Laboratory investigation of
hemoglobinopathies includes complete blood count (CBC),
hemoglobin (Hb) typing by high performance liquid chromatography (HPLC) and
DNA analysis.
DNA analysis is the most reliable method but requires a manually laborious procedure and is time consuming. A more practical method of detecting abnormal Hbs is the HPLC technique, because it is more rapid and easier to interpret.
Hb Constant Spring (
Hb CS; HBA2: c.427T > C) is an abnormal variant that is labile and difficult to detect using conventional methods. To evaluate the efficiency of
Hb CS determination by HPLC, blood samples from 578 subjects were analyzed using an automated cell analyzer for hematological parameters, automated HPLC for Hb identification, and polymerase chain reaction (PCR) for α-
thalassemia (α-thal) and
Hb CS confirmation. These included 169 normal, 119 heterozygous α-thal-2, 30 homozygous α-thal-2, 177 heterozygous α-thal-1, 59 heterozygous
Hb CS, seven homozygous
Hb CS and 17 compound heterozygous α-thal-2 and
Hb CS subjects.
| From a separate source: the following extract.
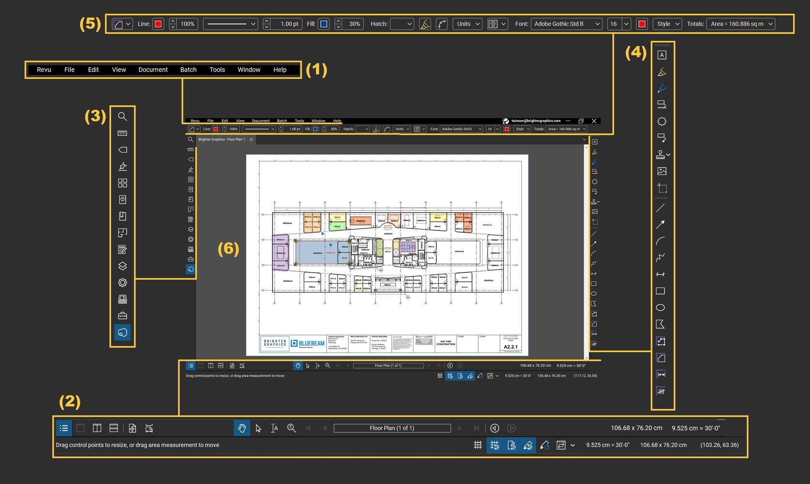
Task: Open the Adobe Gothic Std B font dropdown
Action: [x=566, y=23]
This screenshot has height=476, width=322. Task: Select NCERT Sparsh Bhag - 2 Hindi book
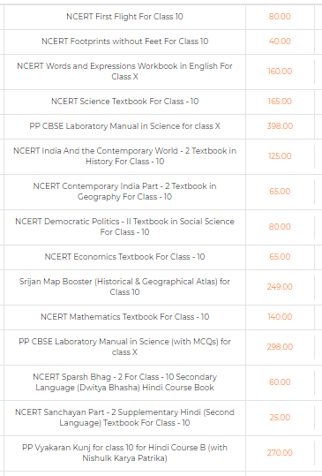(x=124, y=382)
The results showed that sensitivity, specificity, positive predictive value (PPV) and negative predictive value (NPV) of
Hb CS by HPLC were 93.78, 99.80, 98.73 and 99.00%, respectively. The mean of misdiagnosis value of the three groups of
Hb CS subjects (total 83) was 6.02% (n = 5), with percentages for heterozygous
Hb CS, homozygous
Hb CS, and compound heterozygous α-thal-2 and
Hb CS being 6.8, 0.0 and 5.9%, respectively. The HPLC method yielded good results, although it may also lead to misdiagnosis of
Hb CS due to the relatively small amount and lability.